The U.S. Army Military Police School’s Behavioral Sciences Education and Training Division recently completed two of the three scheduled pilot courses for their new three-day Multidisciplinary Strangulation Response and Investigation Course as a result of the changes in the Uniform Code of Military Justice.
David Zeliff, U.S. Army CID Forensics Program manager, said the UCMJ now has a new offense for strangulation, and it is a felony.
The course, created in order to train first responders to better identify the signs and symptoms of strangulation, includes training and education on such topics as: legal changes and implementations, methods and mechanisms of strangulation, medical-legal language, pediatric strangulation, recognition of neurological/physical signs and symptoms, trauma informed interview response, lethality protocols, multidisciplinary collaboration and proper investigative report writing.
“We’ve keyed in on what law enforcement can do, what medical can do and what family advocacy can do,” said Sonya Barlow, BSETD training specialist. “The seriousness of strangulation means we need a coordinated response. We need all first responders on the same sheet of music, so to speak.”
One in four women and one in seven men in the U.S. have been a victim of severe domestic abuse, according to a survey conducted by the Center for Disease Control and Prevention. When strangulation is involved, the likelihood of death caused by that abuse increases.
“With domestic abuse and strangulation, it is 700 times more likely that an individual will be a victim of homicide,” Barlow said.
Barlow said the division also created a First Responder’s Lethality Assessment, a Domestic Violence Lethality Assessment and a form that documents bruises and various physical indicators, as well as some emotional indicators that go along with strangulation.
“We built protocols in conjunction with this,” Zeliff said. “Those protocols are going to be issued to all first responders, so when they respond to a scene, rather than looking and saying there are no marks of violence, it will prompt them to ask questions. We hope those questions lead them to where we might be able to stop it after the first incident.”
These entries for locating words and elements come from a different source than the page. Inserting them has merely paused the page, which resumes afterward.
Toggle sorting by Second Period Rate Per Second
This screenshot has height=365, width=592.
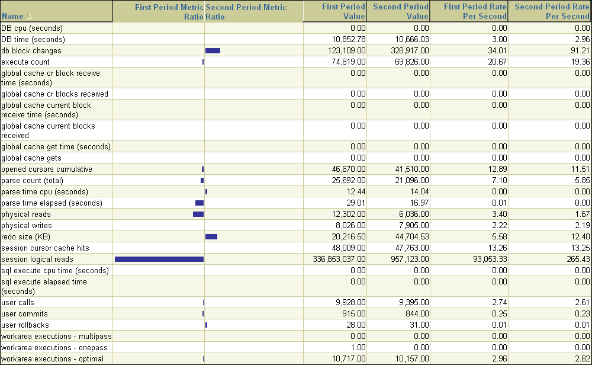click(551, 11)
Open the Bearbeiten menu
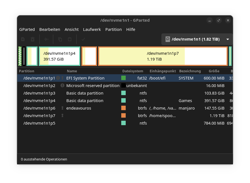250x183 pixels. coord(50,29)
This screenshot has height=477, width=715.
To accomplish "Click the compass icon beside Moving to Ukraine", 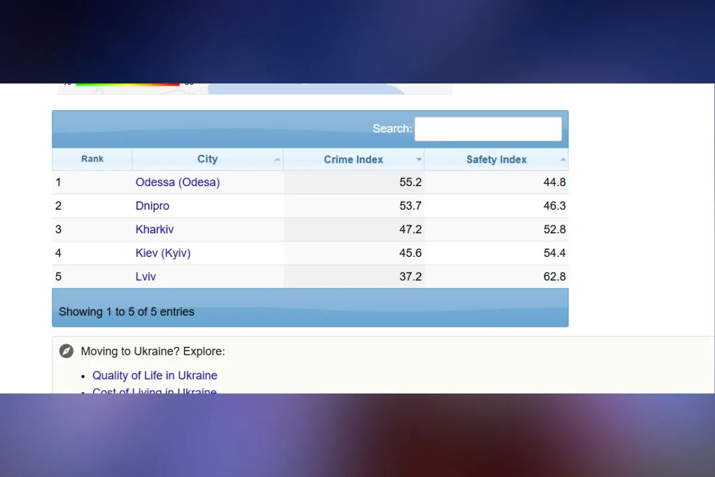I will 66,351.
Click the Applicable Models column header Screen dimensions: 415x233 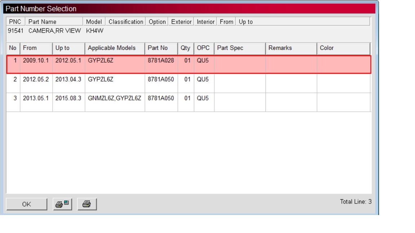[115, 48]
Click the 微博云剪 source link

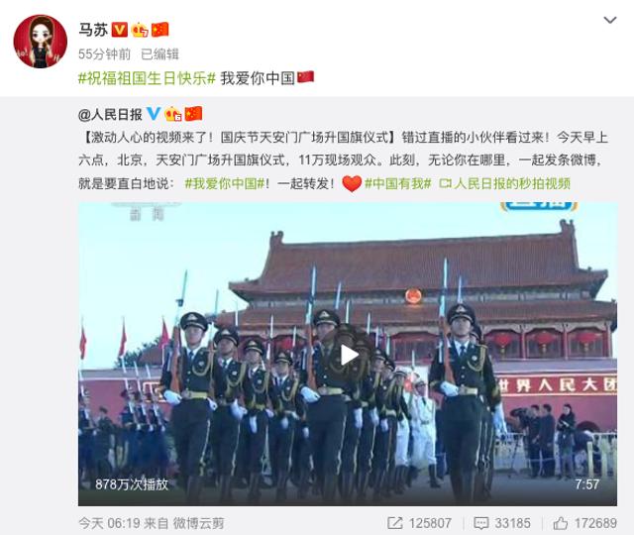click(198, 523)
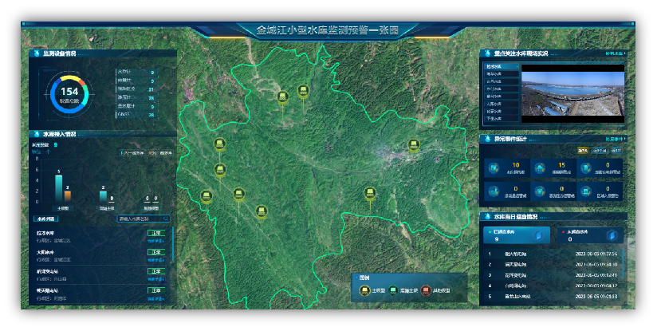
Task: Click the patrolled reservoirs card icon
Action: pos(538,235)
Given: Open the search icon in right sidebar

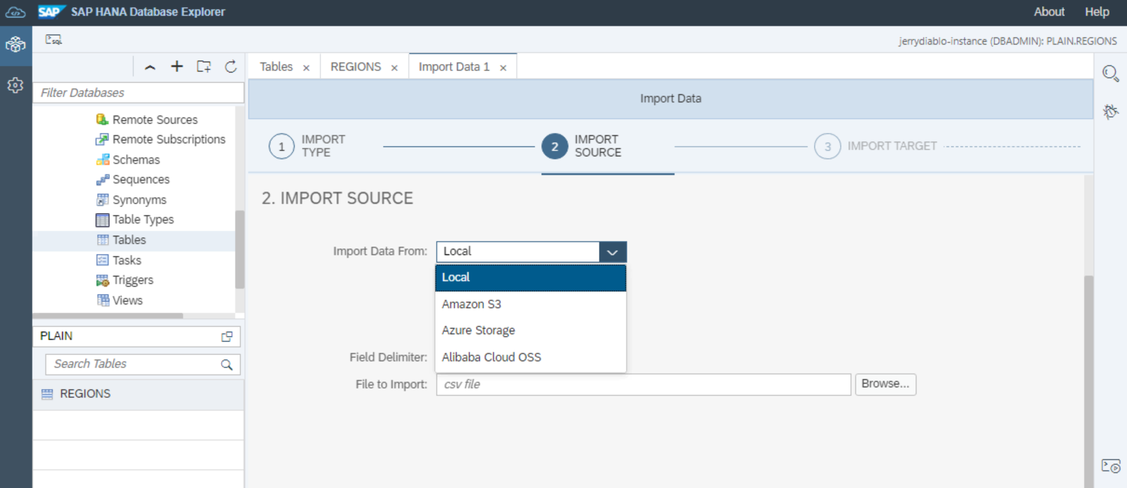Looking at the screenshot, I should pyautogui.click(x=1110, y=73).
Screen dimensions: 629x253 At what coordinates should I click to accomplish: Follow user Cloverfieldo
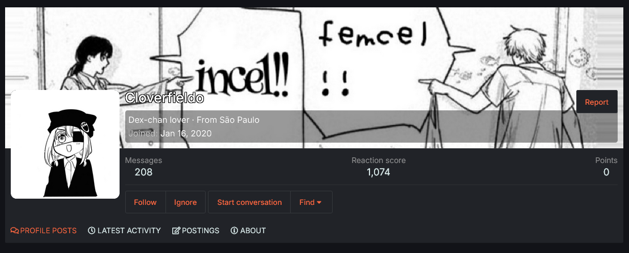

In creating this course, Barlow and Zeliff said they hope to make more people aware of the dangers of strangulation.
“It’s a much-needed course,” Barlow said. “The sooner we see the signs, the better, and the more people asking the right questions means we can connect victims with the right resources. If a person has been strangled, he or she needs a different level of care.”
Barlow said some signs and symptoms of strangulation are not visible right away, and some are never shown. That is why it is important to learn the indicators.
“If they have lost consciousness, that intensifies their chances to have what we call small strokes, or cryptogenic strokes, where they can suffer memory loss, amnesia — and researchers have even linked it to depression later on,” Barlow said. “They don’t know why they are feeling the way they are feeling, and eventually they go into a deep depression.”
Zeliff said the lack of oxygen causes serious injury to the brain.
“For anyone that has lost consciousness, it creates an anoxic brain injury, and anyone that is suffering from an anoxic brain injury will never be the same,” he said. “There are a lot of things nurses and doctors can do for people, but once they’ve suffered anoxic brain injury, that can’t be fixed. They can be taught to live with it; they can be taught to adapt, but they can’t be fixed, and so it often creates a permanent disability, and some people get progressively worse over time from those injuries, as well.”
Five additional courses have been scheduled following the pilot courses.